Of course we said “YES!”

“You have gallstones – see them down here. You have several small ones.”

Then she proceeded to tell us what she thought we should do, and what the doctor would tell us. We took her advice with a grain of salt, but were glad that she told us immediately rather than waiting to hear back from the doc.

The resident consulted with Dr. Crain, who’s in my OB’s practice. They didn’t see any immediate need to remove the gallbladder that night, or to keep me over night. They discharged me with instructions to follow up with a gastroenterologist.

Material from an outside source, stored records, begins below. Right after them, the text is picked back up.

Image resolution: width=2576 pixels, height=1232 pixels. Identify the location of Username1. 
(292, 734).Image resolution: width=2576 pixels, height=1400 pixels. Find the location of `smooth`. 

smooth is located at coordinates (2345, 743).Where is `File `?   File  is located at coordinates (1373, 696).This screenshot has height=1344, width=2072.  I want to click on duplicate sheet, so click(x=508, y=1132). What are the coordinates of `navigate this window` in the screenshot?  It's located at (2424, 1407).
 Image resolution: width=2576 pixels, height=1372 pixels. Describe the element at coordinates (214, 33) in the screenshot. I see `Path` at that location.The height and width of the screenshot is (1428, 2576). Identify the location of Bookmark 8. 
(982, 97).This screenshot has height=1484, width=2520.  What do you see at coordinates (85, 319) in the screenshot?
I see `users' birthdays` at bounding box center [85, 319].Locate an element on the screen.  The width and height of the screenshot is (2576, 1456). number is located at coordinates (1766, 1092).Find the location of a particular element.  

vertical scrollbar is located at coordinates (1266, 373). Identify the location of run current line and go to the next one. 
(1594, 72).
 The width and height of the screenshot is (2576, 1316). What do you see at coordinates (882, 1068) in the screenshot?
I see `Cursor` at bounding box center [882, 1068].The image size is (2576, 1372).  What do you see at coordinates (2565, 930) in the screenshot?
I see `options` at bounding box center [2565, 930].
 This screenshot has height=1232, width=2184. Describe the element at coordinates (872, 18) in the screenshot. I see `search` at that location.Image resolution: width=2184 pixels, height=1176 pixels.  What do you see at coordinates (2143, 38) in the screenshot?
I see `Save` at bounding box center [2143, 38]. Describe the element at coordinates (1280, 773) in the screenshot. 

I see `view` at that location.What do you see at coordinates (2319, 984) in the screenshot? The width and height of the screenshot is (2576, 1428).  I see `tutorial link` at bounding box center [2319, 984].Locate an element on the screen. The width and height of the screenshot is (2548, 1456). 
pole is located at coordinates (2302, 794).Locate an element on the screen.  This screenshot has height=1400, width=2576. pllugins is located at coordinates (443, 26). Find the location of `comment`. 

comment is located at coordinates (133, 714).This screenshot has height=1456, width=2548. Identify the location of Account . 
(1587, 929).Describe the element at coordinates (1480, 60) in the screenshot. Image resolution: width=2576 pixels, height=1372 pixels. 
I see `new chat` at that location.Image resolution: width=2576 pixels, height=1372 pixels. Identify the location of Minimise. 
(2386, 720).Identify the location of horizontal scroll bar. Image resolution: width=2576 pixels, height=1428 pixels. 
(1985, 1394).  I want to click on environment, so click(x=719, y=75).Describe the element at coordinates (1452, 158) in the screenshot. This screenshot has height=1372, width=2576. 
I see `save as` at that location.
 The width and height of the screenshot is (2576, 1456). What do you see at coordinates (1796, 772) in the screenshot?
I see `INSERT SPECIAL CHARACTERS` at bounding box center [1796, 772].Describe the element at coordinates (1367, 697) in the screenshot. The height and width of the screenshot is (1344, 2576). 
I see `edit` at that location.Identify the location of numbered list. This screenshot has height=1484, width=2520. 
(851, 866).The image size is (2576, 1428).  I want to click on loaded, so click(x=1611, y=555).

I have an appointment with the GI specialist for January 8. But for now, I've been advised to eat a low fat diet - just what I want to hear around the holidays.
From the research I've done: women are more prone to gallbladder stones, more so if they're over weight and even more so if they're pregnant. Three strikes against me! A lot of women expereince gallstones postpardum, but the lucky few like myself, get to expereince them durring pregnancy when we really can't do anything about them until the baby's born.

Rest assured that we will do something about it after the baby's born. We'll see what the GI specialist says, but I do not want to go through with another attack if I can help it.

We got home around 11 p.m. Frank headed back to work to finish his shift, and I headed straight to bed. Great news is that the baby's doing fine. While we were hooked up to the monitors, we heard him have the hic ups. It was the sweetest thing I have heard in a long time.

3 comments:

Jeni said...

Gosh I'm sorry to hear you've got gallstones, but I'm really glad you figured out what was wrong! And it must have been a real treat to hear baby, despite the pain. Glad you're both doing okay. Happy holidays :)

erin said...

Holy Mackerel. I'm glad you're ok. Let us know how your appt goes on the 8th.